The CXO of an international transport firm says too many organizations overlook the importance of being physically together when the business adopts Agile methods, and despite the ceremonies concept of working remotely, physical interactions are far more powerful. In a redesign of the headquarters, the business adopted an open plan but used the neighborhood approach, which meant that teams sit together in communities because they need to work closely on an almost daily basis. The CXO adds that this improves the quality of Agile methods. 

As part of the rethink of the office, CXOs will need to consider all members of the organization, not just those in knowledge-based roles. Anna Barsby, CIO with a major supermarket chain, says equality for those remote, on-site, and in the office has to be achieved.

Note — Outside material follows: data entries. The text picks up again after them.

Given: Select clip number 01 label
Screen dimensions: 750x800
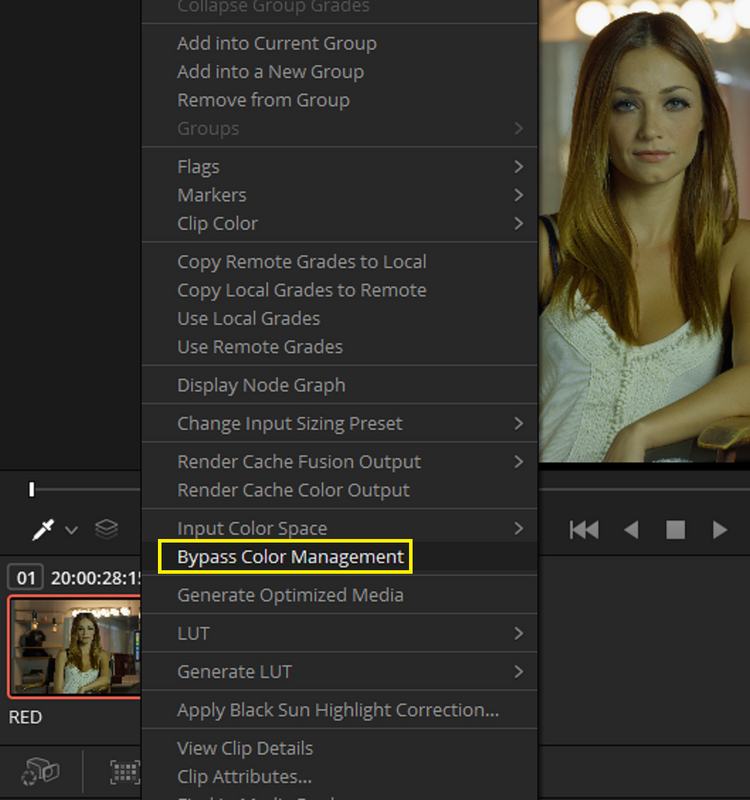Looking at the screenshot, I should [x=26, y=578].
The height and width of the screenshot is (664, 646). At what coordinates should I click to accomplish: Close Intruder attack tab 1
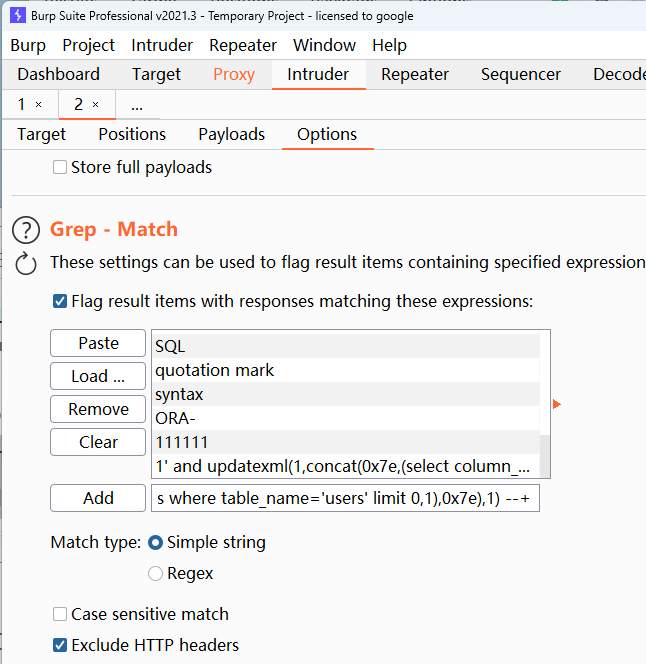[x=38, y=105]
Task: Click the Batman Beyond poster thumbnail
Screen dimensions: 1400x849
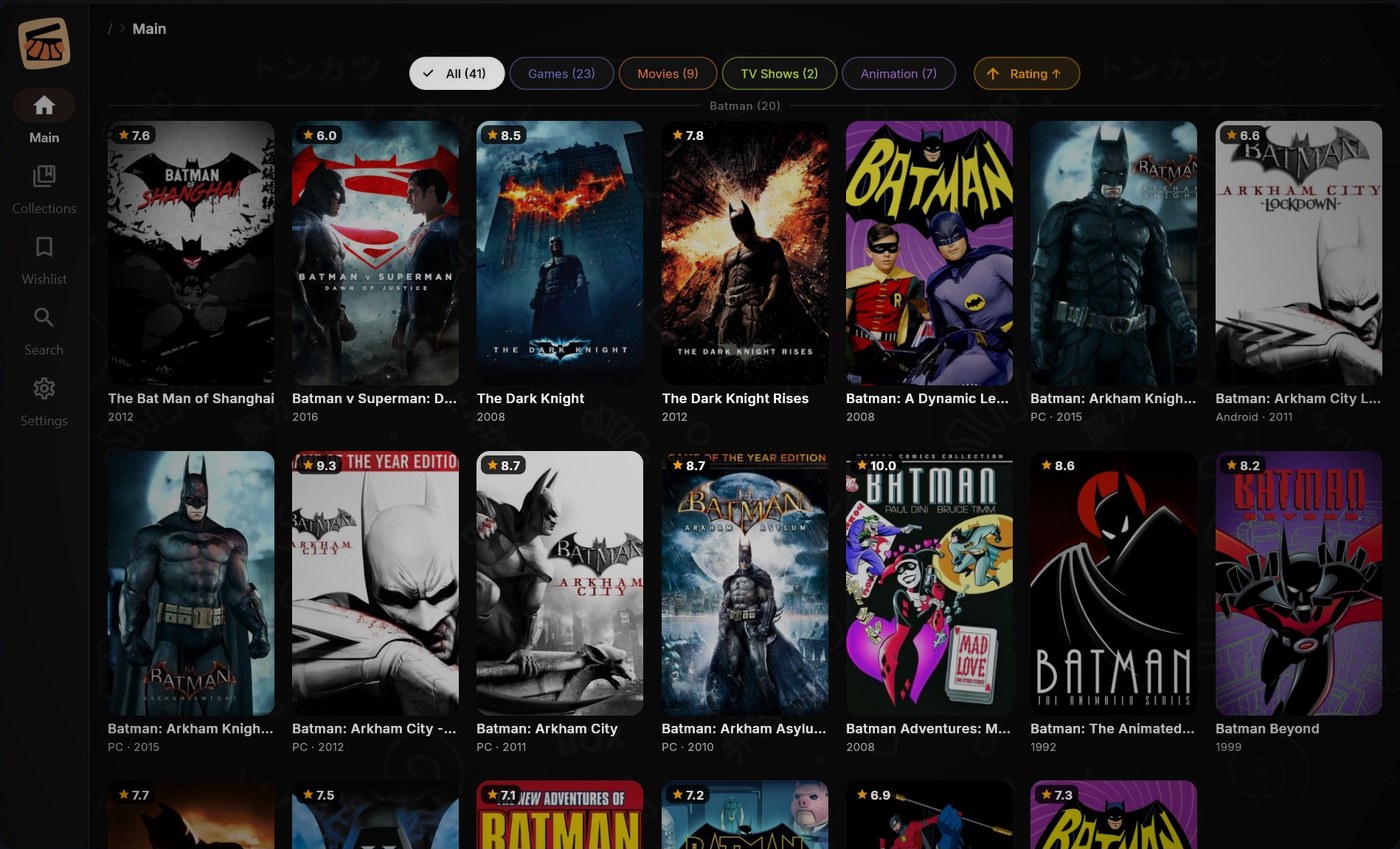Action: (x=1298, y=581)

For some organizations, the pace or business sensitivity will prevent levels of remote working seen during the pandemic; in such cases, CXOs will partner with office providers that can meet new expectations. WeWork suffered from the pandemic-led lockdowns, but as vaccination programs gather pace, WeWork is now being seen as a poster child for the return to office-based working. The flexibility on offer is said, by market analysts, to be important, and many large organizations are rethinking the need for a long lease or even a fixed headquarters, property firm JLL reports. The same report cites that flexible office space will increase from 5 to 30% of the sites in global markets by 2030.  

Whether fully occupied or not, the office building will change. Property organizations are responding with office refits aiming to achieve Well certification, a wellbeing set of standards set out by the International Wellbeing Institute. Swedish property firm Castellum, for example, is about to launch a new Well-certified site in Gothenburg, which features outdoor office space for both individual work and meetings on the roof or in a courtyard. On one of the roofs there is a facility for exercise, yoga, and walking. Castellum says the best workplace is the one that helps employees to a more sustainable existence. A place for work, health, and life in general.

People And Places

Not only will CXOs reconsider the use of the office, the growth of Agile ways of working means that leadership methods will need to change too. “Leadership and management culture needs to embrace a complete end to ‘presenteeism’ and a redrawing of what success looks like,” says Julia Hobsbawm, Chair of the Demos Workshift Commission and author of The Nowhere Office, a report into the new ways of working. Former CTO Fin Goulding goes further and cites media streaming firm Netflix: “They would offer people money to leave. The offer was generous too. This bold new policy said to the staff, we only want you if you are committed.”  

The result is that leadership, and therefore the office, will need to be reconsidered to be what Hobsbawm describes as an entirely new way to approach work, workplace, working life, and productivity.